# Gold Nugget Pleco



## ryan123 (Mar 19, 2010)

Hi Guys, 

I am looking at putting a tank together for my girlfriend, which she wants a Gold Nugget Pleco to go in (L177). 

Do you know any shops/breeders of this fish UK based?

Thanks:2thumb:


----------



## Mynki (Mar 24, 2010)

Are you sure you want one? I ask, because I know how attractive they are as I've kept them. But they are a species that does very, very badly in captivity. Many die within just a few weeks of import.

The main problems are :-

They grow to over a foot long. They'll top out at around 14". So they really need a tank measuring 6' x 2' in size if they are to be kept properly.

They need very good water quality and also highly oxygenated water. The latter is very important, They die quite quickly without it.

Feeding, many simply refuse to feed once in captivity. All are wild caught. Younger specimens fair better than older ones, but many are hard to get going. The net is littered with care sheets saying they should be fed with courgette and cucmber. And this results in the death of many. They are omnivorous and need a suitable, varied diet.

▶ _Records_
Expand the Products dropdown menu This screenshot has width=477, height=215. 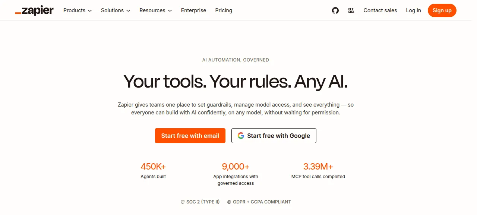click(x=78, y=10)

==

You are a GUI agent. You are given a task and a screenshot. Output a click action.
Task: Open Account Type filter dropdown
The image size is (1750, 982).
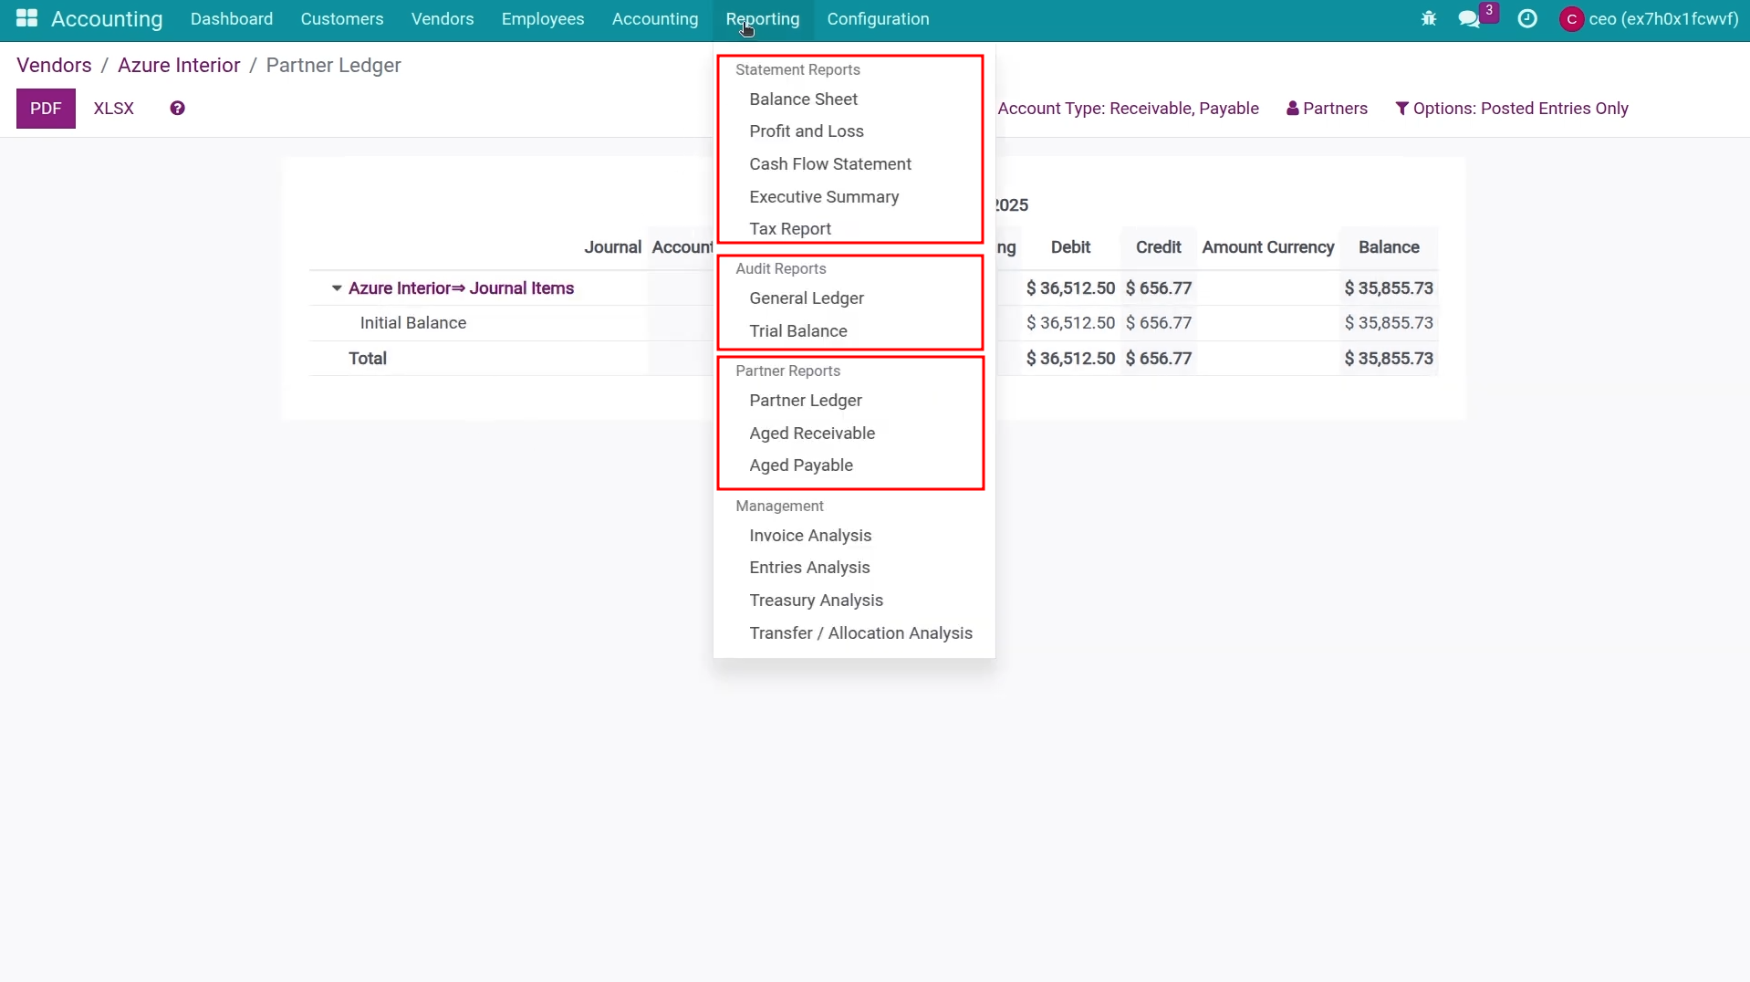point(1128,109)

* * *

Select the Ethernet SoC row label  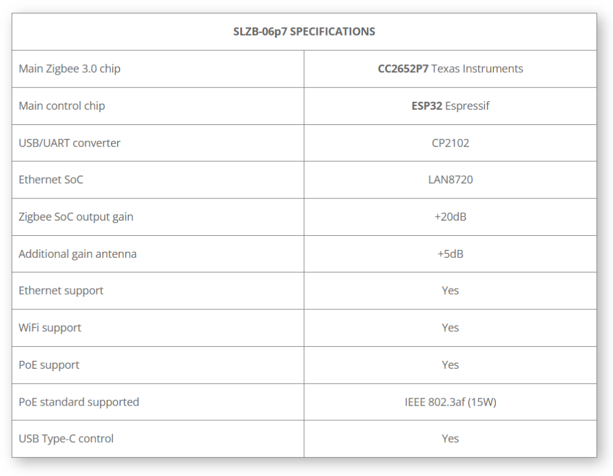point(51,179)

▶ _Objective 1_
Retype the Gold Nugget Pleco thread, everything from "I am looking" down to "weeks of import.".
▶ _Objective 2_
In the Gold Nugget Pleco thread, why does Mynki say these fish need a tank measuring 6' x 2'? Answer in one to three sentences.
▶ _Objective 3_
List the main problems with keeping this fish that Mynki gives in the Gold Nugget Pleco thread.

▶ _Expected output 1_
I am looking at putting a tank together for my girlfriend, which she wants a Gold Nugget Pleco to go in (L177). 

Do you know any shops/breeders of this fish UK based?

Thanks:2thumb:


----------



## Mynki (Mar 24, 2010)

Are you sure you want one? I ask, because I know how attractive they are as I've kept them. But they are a species that does very, very badly in captivity. Many die within just a few weeks of import.

▶ _Expected output 2_
Mynki says these fish grow to over a foot long and top out at around 14". A tank of 6' x 2' is needed to keep fish of that size properly.

▶ _Expected output 3_
- They grow to over a foot long, topping out at around 14".
- They need very good water quality and highly oxygenated water.
- Feeding: many refuse to feed once in captivity, and they need a suitable, varied diet.